A inspiração para o projeto deriva da trajetória da ativista política Inês Ettiene Romeu, a única pessoa que sobreviveu à Casa da Morte.
Ela foi detida no local entre maio e agosto de 1971, período em que foi torturada por militares. Após recuperar a liberdade, ela denunciou os acontecimentos na casa. A ativista faleceu em 2015.
Em razão da história da região e da vida de Inês, um evento público foi realizado na última sexta-feira (28) em frente ao imóvel.
O grupo que compõe o Ponto de Cultura, que ainda não possui uma sede fixa, solicitou a desapropriação da casa para transformá-la em um espaço dedicado à memória.
Ponto de cultura
“Participaram familiares de pessoas desaparecidas na Casa da Morte. Alguns deles com comprovação, outros ainda não. Mas existem indícios de que os desaparecimentos podem ter ocorrido ali, que foi um dos principais centros de assassinatos de militantes políticos”, afirma Vera Vital Brasil, integrante do Ponto de Cultura Inês Etienne.

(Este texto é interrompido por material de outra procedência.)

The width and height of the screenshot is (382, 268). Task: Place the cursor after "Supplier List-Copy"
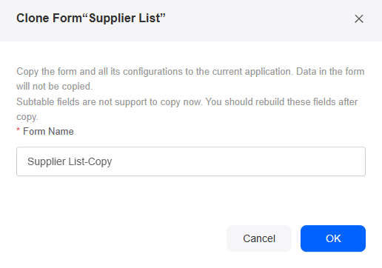[113, 161]
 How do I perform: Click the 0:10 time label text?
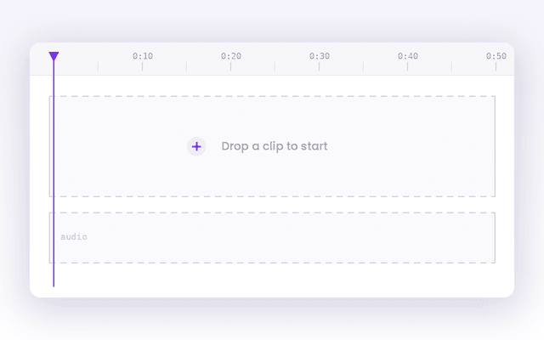pos(143,56)
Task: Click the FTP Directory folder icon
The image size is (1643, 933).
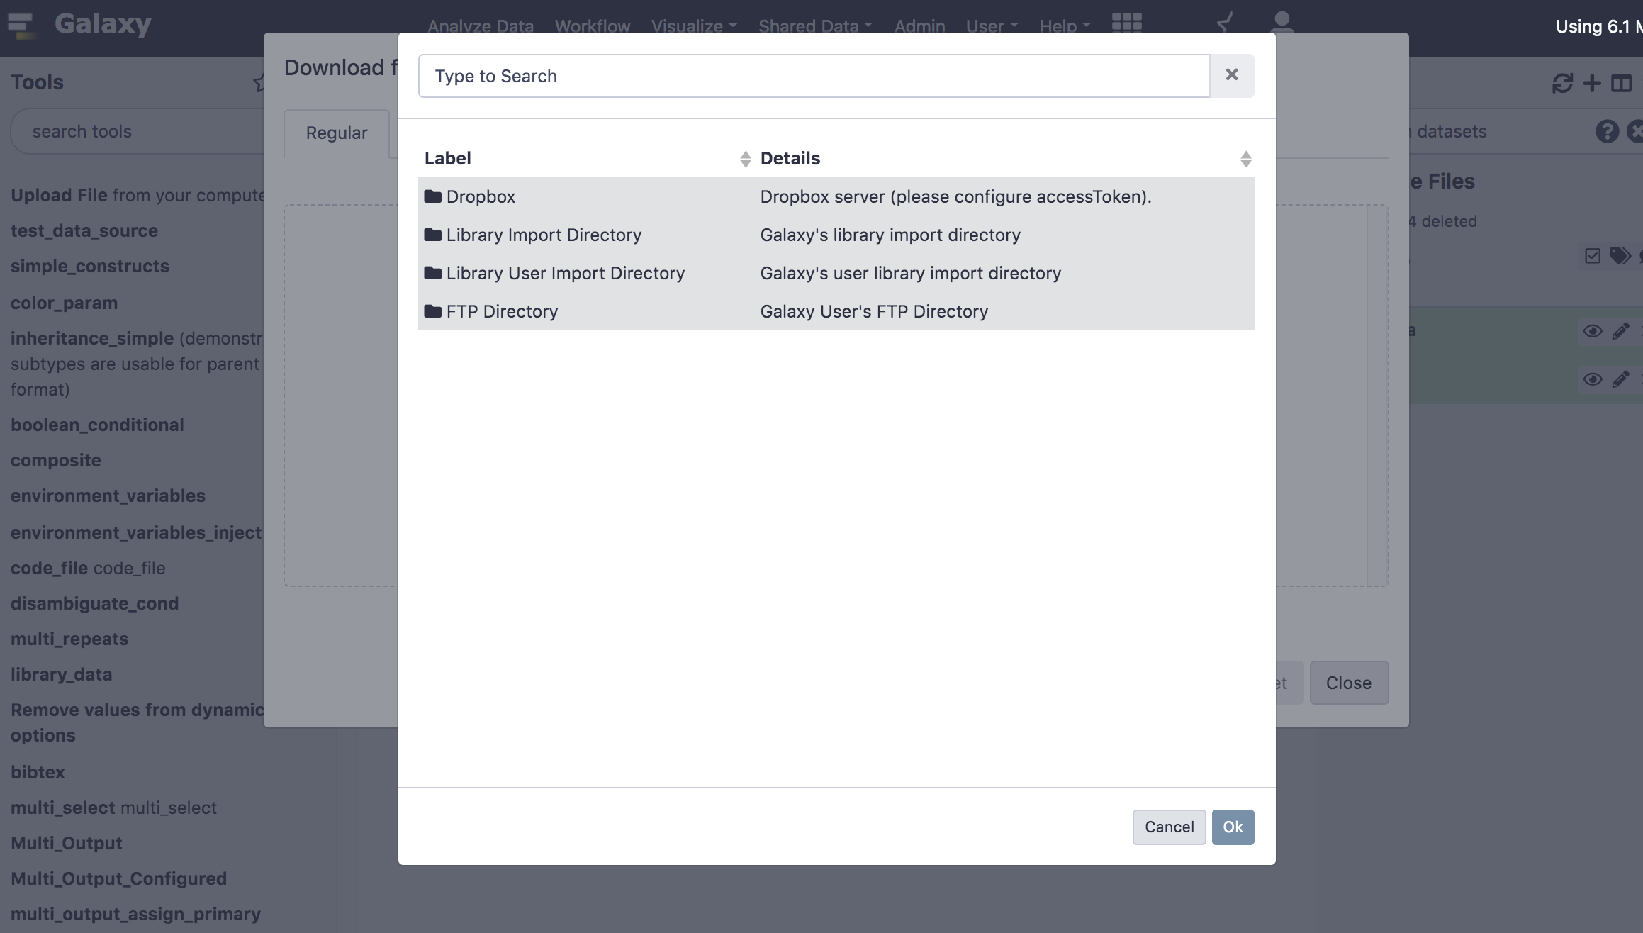Action: [432, 311]
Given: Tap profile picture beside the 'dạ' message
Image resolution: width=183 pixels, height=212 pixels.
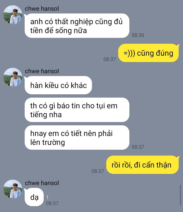Looking at the screenshot, I should point(13,189).
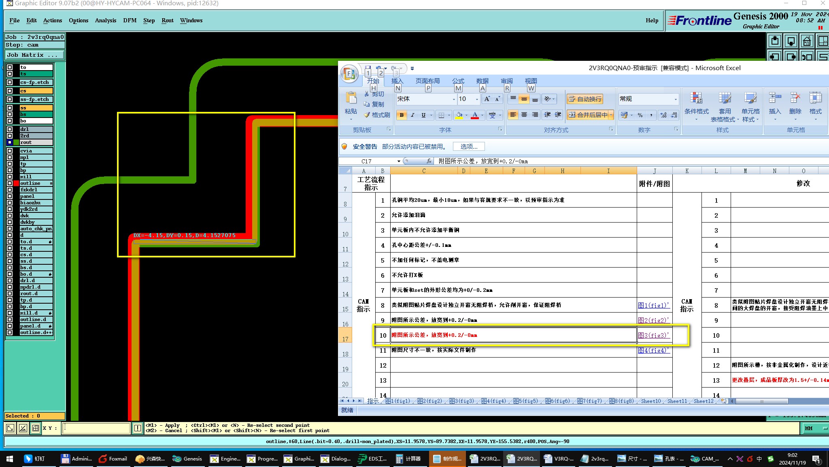This screenshot has width=829, height=467.
Task: Toggle the drl layer checkbox
Action: [10, 129]
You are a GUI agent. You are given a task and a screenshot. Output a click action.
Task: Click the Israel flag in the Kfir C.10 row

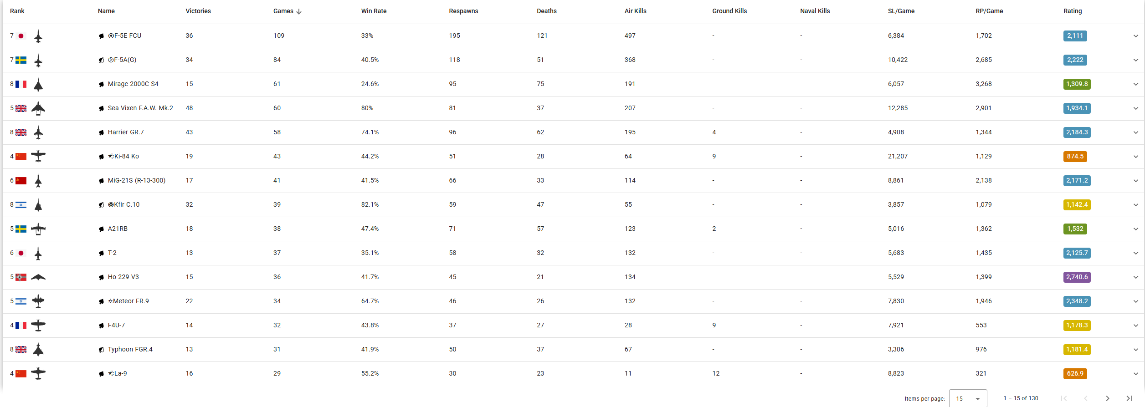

Um processo de desapropriação do imóvel foi iniciado. A prefeitura de Petrópolis recebeu, no início deste ano, a autorização da 4ª Vara Cível para tomar posse, mas o caso não foi finalizado.
Dessa forma, o imóvel continua sendo uma propriedade privada. “O movimento luta há anos para transformá-lo em um centro de memória. Existe um projeto memorial Casa da Morte em funcionamento e há uma busca por recursos para adquirir a casa, que é particular e está na posse de alguém que a comprou de [Ricardo] Lodders, que a cedeu para o Exército”, relata Vera.
Ícone
Devido à sua trajetória e por ser a única sobrevivente do local, Inês Etienne é a principal figura inspiradora do Ponto de Cultura que leva seu nome. “Ela é esse símbolo de resistência, uma sobrevivente de situações terríveis e cruéis. Inês é para nós um símbolo de luta e de resistência que abriu um caminho de reconhecimento do que acontecia nesses porões da ditadura”, acrescenta.
O grupo planeja realizar novas atividades. Vera informa que “a intenção é promover a exibição de filmes, músicas e obras culturais que remetam e informem sobre o que ocorreu durante a ditadura militar no Brasil”, conclui.